— START OF EXTRACTED MATERIAL —

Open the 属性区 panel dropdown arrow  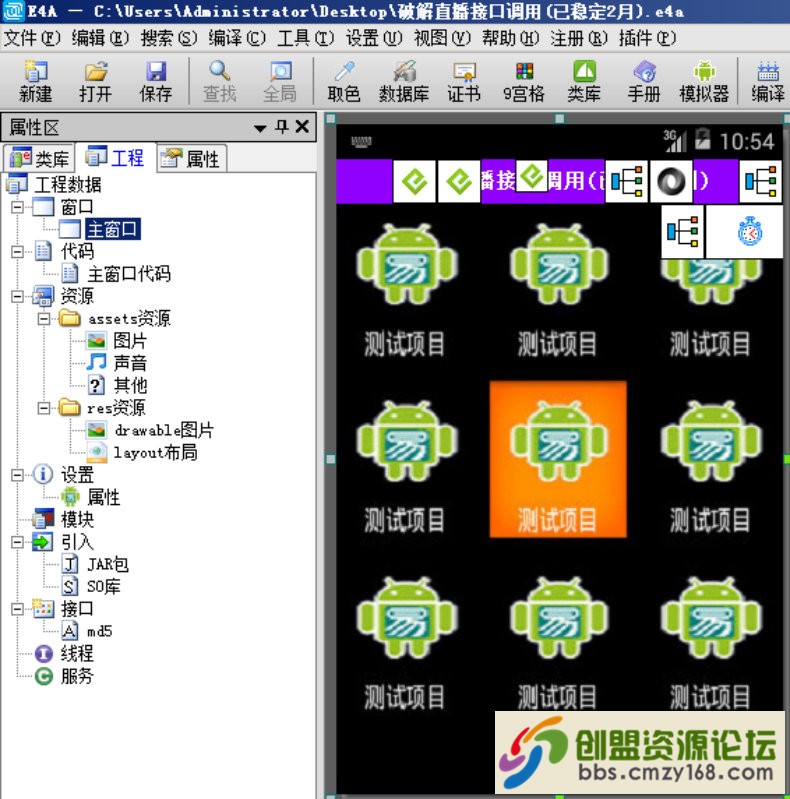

— END OF EXTRACTED MATERIAL —
— START OF EXTRACTED MATERIAL —

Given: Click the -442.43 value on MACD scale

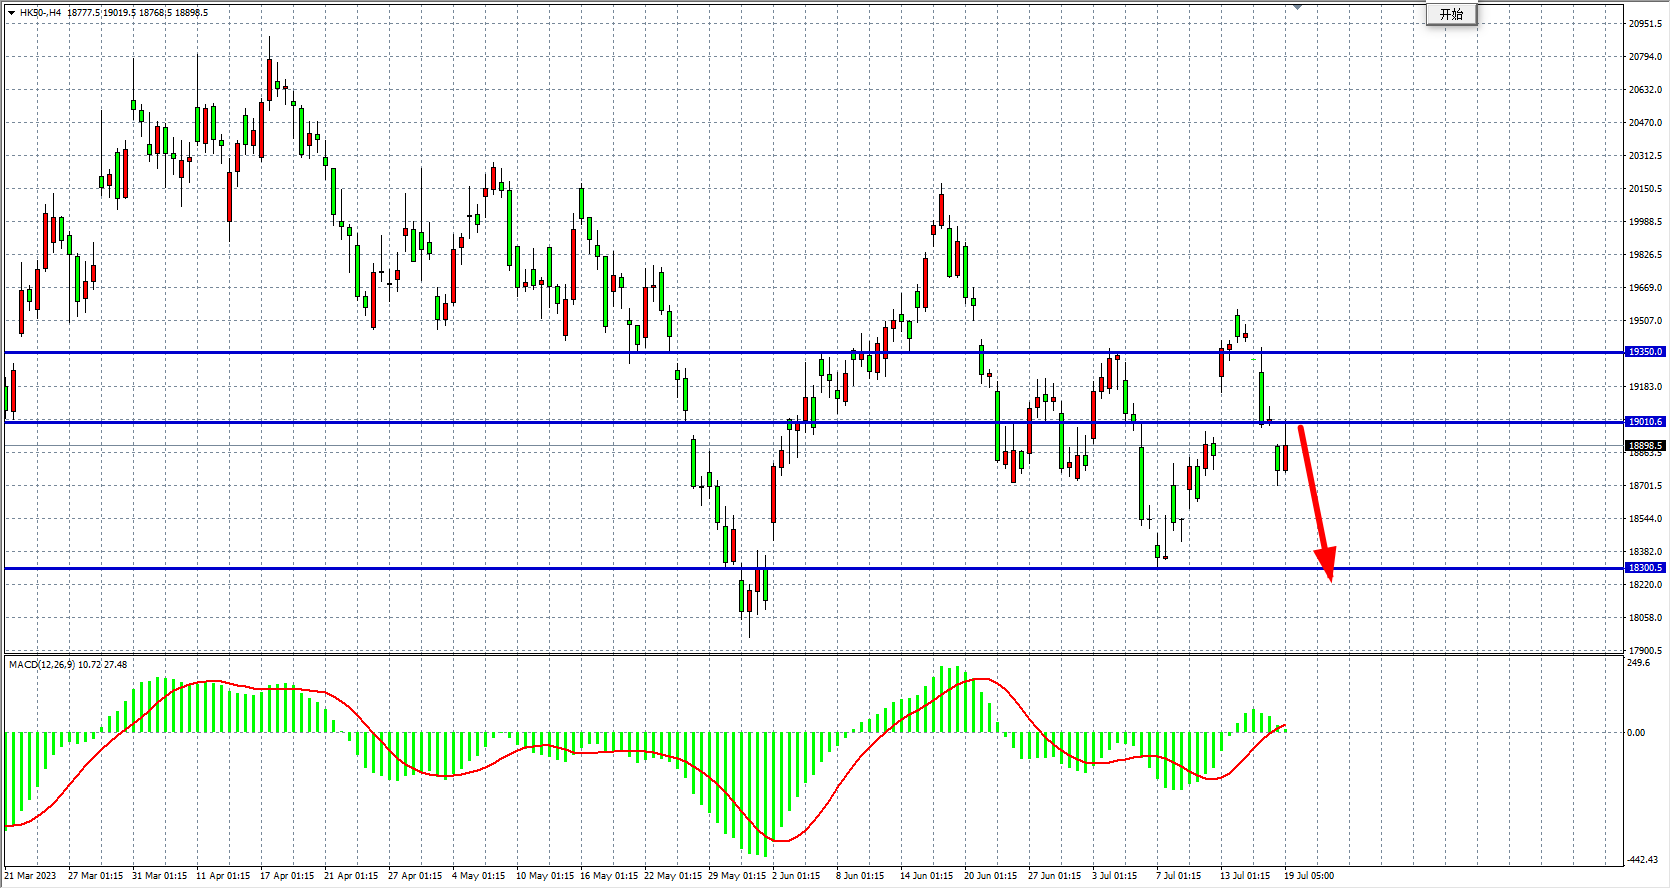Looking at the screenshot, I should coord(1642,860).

— END OF EXTRACTED MATERIAL —
— START OF EXTRACTED MATERIAL —

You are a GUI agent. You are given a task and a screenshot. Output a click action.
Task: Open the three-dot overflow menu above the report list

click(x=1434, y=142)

— END OF EXTRACTED MATERIAL —

**EXERCISE TASK**
Rewrite the rows starting with the line containing "You are a GUI" and going on through the line containing "click(x=1434, y=142)", with "overflow" replaced by "options" and everything else left as it is.

**EXERCISE SOLUTION**
You are a GUI agent. You are given a task and a screenshot. Output a click action.
Task: Open the three-dot options menu above the report list

click(x=1434, y=142)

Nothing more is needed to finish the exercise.